Lo efímero de las constituciones

Lo efímero de las constituciones

Una de las reformas constitucionales (2010) más elogiadas, a la que desafortunadamente introdujeron casi de inmediato el artículo que de nuevo abría paso a la reelección y que ahora rige a la República, está ya en la mira de los designios que siempre impiden a la Ley de Leyes ganar respeto por la firmeza y permanencia de sus postulados. Si existe algún registro mundial de transformaciones, a veces acomodaticias o puramente circunstanciales, aplicadas a las normas que organizan al Estado, el trofeo del primer lugar vendría a Santo Domingo.

Por H o por R, suele aparecer algún motivo para removerlas, en vez de proponerse conferir plena vigencia a legislaciones ordinarias y orgánicas de más carácter. El prurito de acudir intempestivamente a modificaciones en materia constitucional va contra la legitimación que la opinión pública concede a la que está, aun después de haber sido estrujada para un continuismo que resultó fallido.

Defrauda además el que el acatamiento a los mandatos que de ella emanan no alcanzan plenitud en razón de que los órganos legislativos no han cumplido con la obligación de conciliar múltiples leyes, todas importantes, con el máximo documento del sistema jurídico. «Pedazo de papel serás siempre», podría estar diciendo desde su tumba el doctor Joaquín Balaguer, autócrata que, curiosamente, no apostó mucho a las asambleas reformadoras.

Protegió de transmutaciones al texto constitucional que le regía hecho a su imagen y semejanza, al que nunca permitió que contuviera obstáculos a su ideal de prolongarse en el poder. Somos un país de muchas constituciones pero de poca constitucionalidad en el sentido de no conferir continuidad a los basamentos jurídicos.

Falta comprender que la fiel aplicación de las disposiciones constitucionales, en letras y espíritu, y el ejercicio legislativo honesto, consensual y separado de las pasiones políticas, serían suficientes para conferir legalidad y poner límites infranqueables de protección a los objetivos y funciones esenciales del Estado, con leyes adjetivas que siempre pueden ser objeto de reformulaciones para adaptarlas a los tiempos y al surgimiento de nuevas prioridades.
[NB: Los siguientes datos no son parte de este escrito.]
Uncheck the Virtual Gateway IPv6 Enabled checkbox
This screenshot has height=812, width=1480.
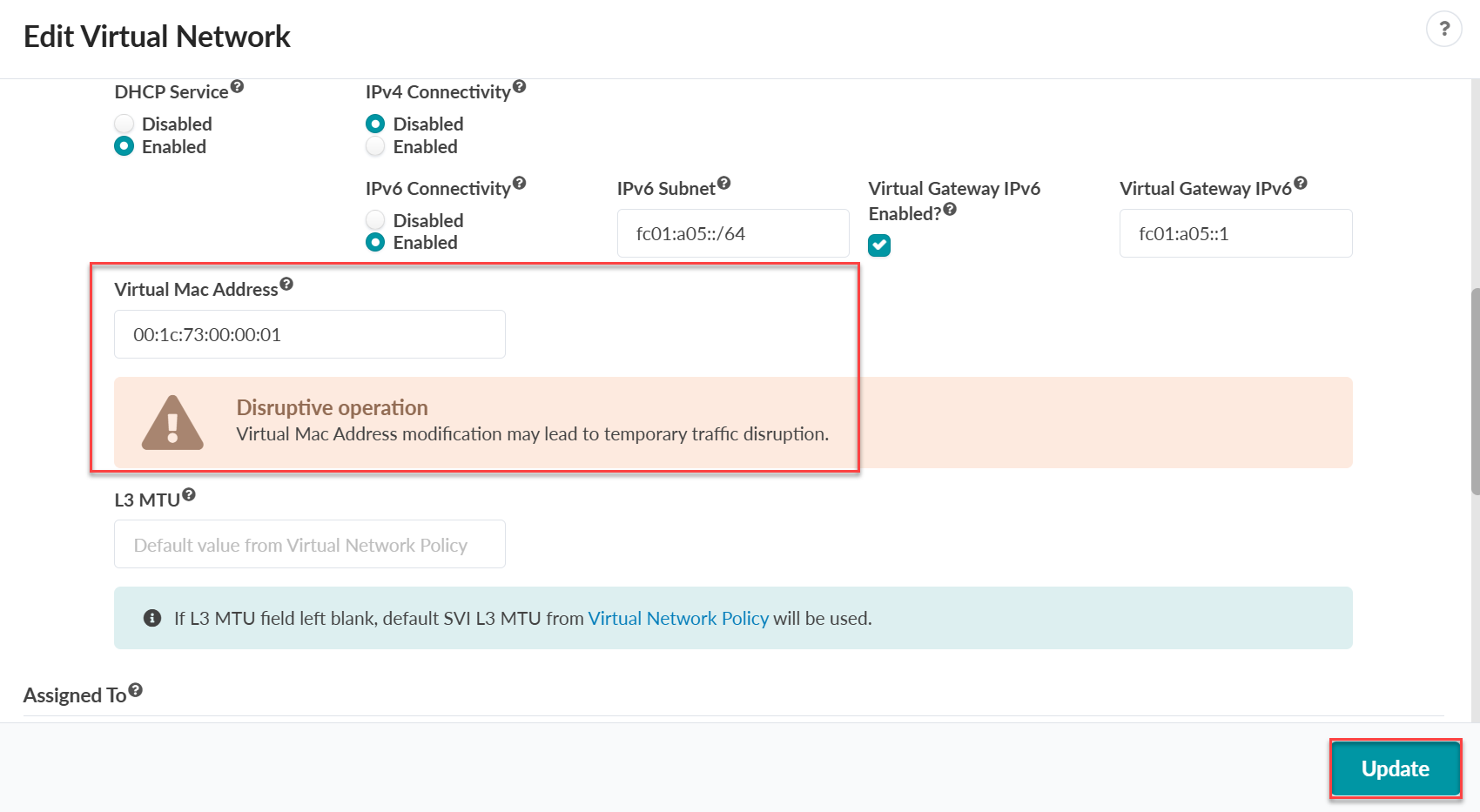pyautogui.click(x=879, y=245)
Hay países que no se ocupan de refrendar constituciones pero el sentido de absoluto respeto a la legalidad se manifiesta impecablemente en tratados, decisiones judiciales, estatutos y convenciones parlamentarias. República Dominicana, en cambio, tiene una deuda de reformas, pero de actitudes y lealtades de la clase política hacia las leyes, códigos y los reglamentos anexados para que se les aplique como si estuvieran tallados en el duro e inquebrantable mármol, fuera del alcance de veleidades y omisiones en su cumplimiento, y no que solo se mire hacia las reglas en función de conveniencias particulares.

Sin permitir que se prolonguen en el tiempo leyes desfasadas que mantienen exiguas e infuncionales las infracciones y sanciones penales o niegan respeto a la dignidad y derechos de la mujer, que cuando de preservar obsolescencia es, siempre aparecen diligentes personajes. Aquí ha existido desde siempre, pero solo en teoría legal, la protección a los recursos naturales, y vayan a ver el estado en que se encuentran.